这些胡思乱想都不是许见深的本意,它们就这样,一点一点填满心脏,直到另一股穿金透石般的暖流漫遍全身,许见深收到来自闻杨唇边的力量,定了定神。
“那你能把以前写给的信,念给我听吗?”许见深问。
闻杨刚才只说了情节,没说细节,更没提那些无聊的琐碎的情感载体,因此惊讶道:“你怎么知道有信?”
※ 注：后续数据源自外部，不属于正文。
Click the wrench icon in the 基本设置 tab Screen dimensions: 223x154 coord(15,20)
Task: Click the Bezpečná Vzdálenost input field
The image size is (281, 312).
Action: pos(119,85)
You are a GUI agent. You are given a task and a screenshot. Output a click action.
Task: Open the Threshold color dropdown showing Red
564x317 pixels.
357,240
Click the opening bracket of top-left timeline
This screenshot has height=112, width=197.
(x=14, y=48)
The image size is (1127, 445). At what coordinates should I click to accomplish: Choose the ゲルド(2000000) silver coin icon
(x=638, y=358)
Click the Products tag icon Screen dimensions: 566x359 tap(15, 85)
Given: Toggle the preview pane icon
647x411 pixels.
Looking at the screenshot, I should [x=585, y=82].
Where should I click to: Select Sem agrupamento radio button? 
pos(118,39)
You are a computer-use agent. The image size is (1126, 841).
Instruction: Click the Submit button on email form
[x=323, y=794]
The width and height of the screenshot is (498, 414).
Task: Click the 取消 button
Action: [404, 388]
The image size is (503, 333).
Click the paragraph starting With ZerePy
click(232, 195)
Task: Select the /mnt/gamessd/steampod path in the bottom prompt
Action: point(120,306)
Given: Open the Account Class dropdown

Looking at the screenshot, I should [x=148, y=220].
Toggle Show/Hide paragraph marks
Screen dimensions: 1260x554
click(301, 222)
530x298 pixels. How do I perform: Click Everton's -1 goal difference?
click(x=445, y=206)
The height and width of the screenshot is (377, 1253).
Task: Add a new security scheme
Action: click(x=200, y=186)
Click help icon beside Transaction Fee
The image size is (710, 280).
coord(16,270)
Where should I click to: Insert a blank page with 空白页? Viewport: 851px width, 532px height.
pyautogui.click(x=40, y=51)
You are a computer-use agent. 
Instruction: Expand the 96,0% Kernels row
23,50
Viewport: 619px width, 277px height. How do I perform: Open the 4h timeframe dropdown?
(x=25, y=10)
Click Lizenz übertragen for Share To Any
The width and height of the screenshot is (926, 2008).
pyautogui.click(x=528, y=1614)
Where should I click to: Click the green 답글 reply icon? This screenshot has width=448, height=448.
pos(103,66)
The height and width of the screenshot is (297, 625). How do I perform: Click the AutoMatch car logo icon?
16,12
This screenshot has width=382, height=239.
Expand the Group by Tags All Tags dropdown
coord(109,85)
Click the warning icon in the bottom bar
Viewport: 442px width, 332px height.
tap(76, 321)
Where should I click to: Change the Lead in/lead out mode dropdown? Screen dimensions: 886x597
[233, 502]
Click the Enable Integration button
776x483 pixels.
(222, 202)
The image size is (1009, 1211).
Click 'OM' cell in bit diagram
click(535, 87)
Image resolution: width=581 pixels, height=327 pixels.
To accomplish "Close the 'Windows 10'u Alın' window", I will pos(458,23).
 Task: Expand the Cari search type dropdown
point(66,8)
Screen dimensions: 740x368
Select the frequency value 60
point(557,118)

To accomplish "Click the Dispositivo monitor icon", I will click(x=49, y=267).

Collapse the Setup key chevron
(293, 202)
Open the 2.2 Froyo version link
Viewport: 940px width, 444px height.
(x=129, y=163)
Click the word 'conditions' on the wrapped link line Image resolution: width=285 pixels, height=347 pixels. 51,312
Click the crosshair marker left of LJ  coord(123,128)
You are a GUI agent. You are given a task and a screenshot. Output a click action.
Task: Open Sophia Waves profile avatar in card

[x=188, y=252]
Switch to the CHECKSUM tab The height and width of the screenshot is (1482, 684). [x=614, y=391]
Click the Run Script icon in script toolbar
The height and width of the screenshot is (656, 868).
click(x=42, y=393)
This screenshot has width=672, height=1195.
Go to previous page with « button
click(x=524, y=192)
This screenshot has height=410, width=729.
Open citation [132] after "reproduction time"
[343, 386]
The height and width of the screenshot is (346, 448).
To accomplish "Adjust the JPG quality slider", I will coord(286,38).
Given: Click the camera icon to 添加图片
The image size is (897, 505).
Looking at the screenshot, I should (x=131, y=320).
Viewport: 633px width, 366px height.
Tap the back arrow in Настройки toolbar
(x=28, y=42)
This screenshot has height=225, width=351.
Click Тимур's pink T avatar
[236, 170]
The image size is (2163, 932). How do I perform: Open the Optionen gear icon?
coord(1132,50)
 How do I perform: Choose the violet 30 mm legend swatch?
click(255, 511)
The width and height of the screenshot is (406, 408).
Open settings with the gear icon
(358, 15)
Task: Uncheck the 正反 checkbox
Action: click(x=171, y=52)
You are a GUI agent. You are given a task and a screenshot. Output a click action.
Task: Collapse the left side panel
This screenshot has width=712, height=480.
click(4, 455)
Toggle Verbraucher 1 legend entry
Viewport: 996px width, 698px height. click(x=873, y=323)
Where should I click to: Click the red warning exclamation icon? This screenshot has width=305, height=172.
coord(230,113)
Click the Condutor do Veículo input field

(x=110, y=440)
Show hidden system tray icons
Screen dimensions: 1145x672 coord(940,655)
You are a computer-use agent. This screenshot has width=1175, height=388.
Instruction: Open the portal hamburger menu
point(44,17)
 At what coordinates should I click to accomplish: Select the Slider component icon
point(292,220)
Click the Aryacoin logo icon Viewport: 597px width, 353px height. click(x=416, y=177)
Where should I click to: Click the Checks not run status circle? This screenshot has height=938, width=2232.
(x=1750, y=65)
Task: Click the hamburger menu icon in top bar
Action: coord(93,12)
许见深扬眉:“把箱子藏那么明显的地方,还把锁打开,难道不就是想让我看到?”
“……”闻杨默然,移开眼神,“那个,我去拿信。”
许见深淡淡地笑开,眼神跟随年轻人走到客厅,又随着他走回沙发上。
闻杨跳上垫子,双腿盘起,倚在许见深的身边,摊开信。
“这是我第一次见你之后写的。”闻杨说着,把信纸摊开在床头柜上,清了清嗓子。
[你好。]
[我不知道你的名字,但我记得你的眼睛。]
[睫毛很长,像蝴蝶的翅膀。琥珀色,比湖水清澈。]
[你的声音也很好听。]
读几年前的信有那么一些羞耻在,闻杨读到一半,无法再读下去了。
他认真叠好信,塞回信封里,往许见深怀里一放:“算了,你自己看吧!”
许见深笑得不行,将信封妥善放好在靠近心脏的口袋里,说:“好,会仔细看的。”
说着,许见深又将自己的眼镜摘下来,完好地,塞到闻杨手心。